D'abord, il me restait mes bottes et mon pantalon collant, ces deux objets de mes ardents désirs, lesquels étaient devenus, pour ces jeunes compagnons auxquels m'avait si cruellement renvoyé la belle Laure, un objet d'envie et d'admiration.
Puis, dans cette fréquentation, pendant quinze jours de deux femmes élégantes, j'avais acquis cette première éducation que donnent seules les femmes. Cette éducation m'avait fait comprendre ce soin de moi-même qui, jusque-là, ne s'était jamais présenté à mon esprit comme une des nécessités de la journée qui s'ouvre et de la journée qui se ferme. Sous le ridicule orgueil de mon changement de toilette, sous ce malheureux essai tenté par moi, pauvre provincial, d'atteindre à l'élégance d'un Parisien, s'était glissé le premier sentiment de l'élégance réelle, c'est-à-dire de la propreté.
J'avais les mains assez belles, les ongles bien faits, les dents fortes mais blanches, les pieds singulièrement petits pour ma taille. J'ignorais tous ces avantages ; mes deux Parisiennes me les firent remarquer, en me donnant des conseils qui devaient doubler la valeur de mes qualités naturelles. Ces conseils, que j'avais d'abord suivis pour leur plaire, je continuai à les suivre pour ma satisfaction personnelle. De sorte qu'au moment de leur départ, j'avais en réalité franchi le passage qui sépare l'enfance de la jeunesse.
Il est vrai que ce passage avait été rude, et que je l'avais franchi les larmes aux yeux, conduit d'une main par la coquetterie, de l'autre par la douleur.

### Relevés de localisation de mots et d'éléments

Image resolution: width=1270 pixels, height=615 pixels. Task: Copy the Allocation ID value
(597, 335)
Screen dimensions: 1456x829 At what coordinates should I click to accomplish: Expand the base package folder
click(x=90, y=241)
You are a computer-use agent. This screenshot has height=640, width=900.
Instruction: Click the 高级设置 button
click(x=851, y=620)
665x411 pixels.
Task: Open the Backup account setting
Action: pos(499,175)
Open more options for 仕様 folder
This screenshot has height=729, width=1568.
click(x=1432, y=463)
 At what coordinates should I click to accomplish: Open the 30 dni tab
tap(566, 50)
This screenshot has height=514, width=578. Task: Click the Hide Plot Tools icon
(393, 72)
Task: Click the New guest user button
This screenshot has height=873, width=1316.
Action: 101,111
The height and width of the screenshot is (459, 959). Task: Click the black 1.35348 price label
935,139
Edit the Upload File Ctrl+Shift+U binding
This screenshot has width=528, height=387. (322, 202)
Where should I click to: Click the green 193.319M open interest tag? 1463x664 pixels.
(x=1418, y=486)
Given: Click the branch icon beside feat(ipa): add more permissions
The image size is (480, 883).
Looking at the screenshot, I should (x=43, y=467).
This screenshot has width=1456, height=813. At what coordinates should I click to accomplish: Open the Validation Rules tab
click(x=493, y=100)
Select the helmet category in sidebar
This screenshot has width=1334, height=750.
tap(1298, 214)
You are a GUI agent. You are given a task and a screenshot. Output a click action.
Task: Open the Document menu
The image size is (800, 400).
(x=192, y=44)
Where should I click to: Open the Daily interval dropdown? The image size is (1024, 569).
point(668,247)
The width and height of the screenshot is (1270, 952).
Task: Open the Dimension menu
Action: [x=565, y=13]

### Consigne 1
Modifiez l'ensemble des lignes de données en y remplaçant "At what coordinates should I click to accomplish" par "Which point should I click to accomplish", sans rien changer d'autre.
### Consigne 2
Donnez la suite du récit sur le passage de l'enfance à la jeunesse, à partir de sa dernière phrase.
Le texte et les lignes de données n'ont aucun lien entre eux.

### Réponse 1
Image resolution: width=1270 pixels, height=615 pixels. Task: Copy the Allocation ID value
(597, 335)
Screen dimensions: 1456x829 Which point should I click to accomplish: Expand the base package folder
click(x=90, y=241)
You are a computer-use agent. This screenshot has height=640, width=900.
Instruction: Click the 高级设置 button
click(x=851, y=620)
665x411 pixels.
Task: Open the Backup account setting
Action: pos(499,175)
Open more options for 仕様 folder
This screenshot has height=729, width=1568.
click(x=1432, y=463)
 Which point should I click to accomplish: Open the 30 dni tab
tap(566, 50)
This screenshot has height=514, width=578. Task: Click the Hide Plot Tools icon
(393, 72)
Task: Click the New guest user button
This screenshot has height=873, width=1316.
Action: 101,111
The height and width of the screenshot is (459, 959). Task: Click the black 1.35348 price label
935,139
Edit the Upload File Ctrl+Shift+U binding
This screenshot has width=528, height=387. (322, 202)
Where should I click to: Click the green 193.319M open interest tag? 1463x664 pixels.
(x=1418, y=486)
Given: Click the branch icon beside feat(ipa): add more permissions
The image size is (480, 883).
Looking at the screenshot, I should (x=43, y=467).
This screenshot has width=1456, height=813. Which point should I click to accomplish: Open the Validation Rules tab
click(x=493, y=100)
Select the helmet category in sidebar
This screenshot has width=1334, height=750.
tap(1298, 214)
You are a GUI agent. You are given a task and a screenshot. Output a click action.
Task: Open the Document menu
The image size is (800, 400).
(x=192, y=44)
Where should I click to: Open the Daily interval dropdown? The image size is (1024, 569).
point(668,247)
The width and height of the screenshot is (1270, 952).
Task: Open the Dimension menu
Action: [x=565, y=13]

### Réponse 2
Puis – comme ces voyageurs altérés qui, en entrant dans un pays, mordent dans les fruits à la saveur amère, lesquels néanmoins laissent aux dents qu'ils ont agacées l'irrésistible désir de mordre dans d'autres fruits – après avoir effleuré des dents à peine cette pomme d'Eve qu'on nomme l'amour, j'avais hâte de faire un second essai, dût-il être plus douloureux encore que le premier.
Au reste, sous le rapport de ses jeunes filles, peu de villes pouvaient se vanter d'être aussi favorisées que Villers-Cotterêts.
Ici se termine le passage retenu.